Corbett alternates points of view, shifting among Jude, Malvasio, Strock and even, once or twice, Eileen. This means the reader has a better appreciation for how bad it really is. By the time Jude pieces together the plot and decides to confide in his principle, Axel, it is too late to do the right thing. The scary thing is that, at this point, there may not even be a right thing . Children are at risk now; a boy who witnessed a murder and a little girl who Malvasio abducted. Axel is determined to rescue them both. This is not a Clancyesque thriller. US-ninjas won’t be zip-lining down from army helicopters; Axel won’t be holding an international press conference, showing the photographs, and shaming the villains into shutting down the bottling plant.( There are photographs, in fact, and Axel does have them, but they don’t do him any good.) In the dramatic battle scene at the end, Jude does a good job and manages to mitigate some of the damage, but it’s still too late.

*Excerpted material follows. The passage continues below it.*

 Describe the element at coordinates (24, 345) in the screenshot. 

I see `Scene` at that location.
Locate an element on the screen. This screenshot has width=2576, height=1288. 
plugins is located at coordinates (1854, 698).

At the end, all that is left is for Jude to confront Malvasio one final time. In contrast to Jude, who, though blinded by his weaknesses, is a good man, Malvasio functions strictly at the level of survival, taking no responsibility for any of his own actions. Because this is a tragic story, Jude’s final act, while emotionally satisfying and completely understandable, is not the act of the good man he was at the beginning of the book.
It is no accident that the final words of the book belong to Clara, a native woman who has been nearly voiceless throughout the book. Malvasio treated her like furniture. She was sent to care for Strock, who spoke no Spanish, and Clara speaks no English. At the end, though, it is Clara, and only Clara, who knows what the right thing is. Evil governments will not topple. Corrupt men, grown fat on greed, will not be brought to justice, but Clara will do the small right thing.
I said, “Get up, please. Lead me to this little girl’s mother. We will go together and make this thing right.” And with the beautiful child bundled up in my arms, I helped him to his feet ,led him out of that house and we walked beneath the moon and stars together and I told him it would be all right, even as my heart broke.”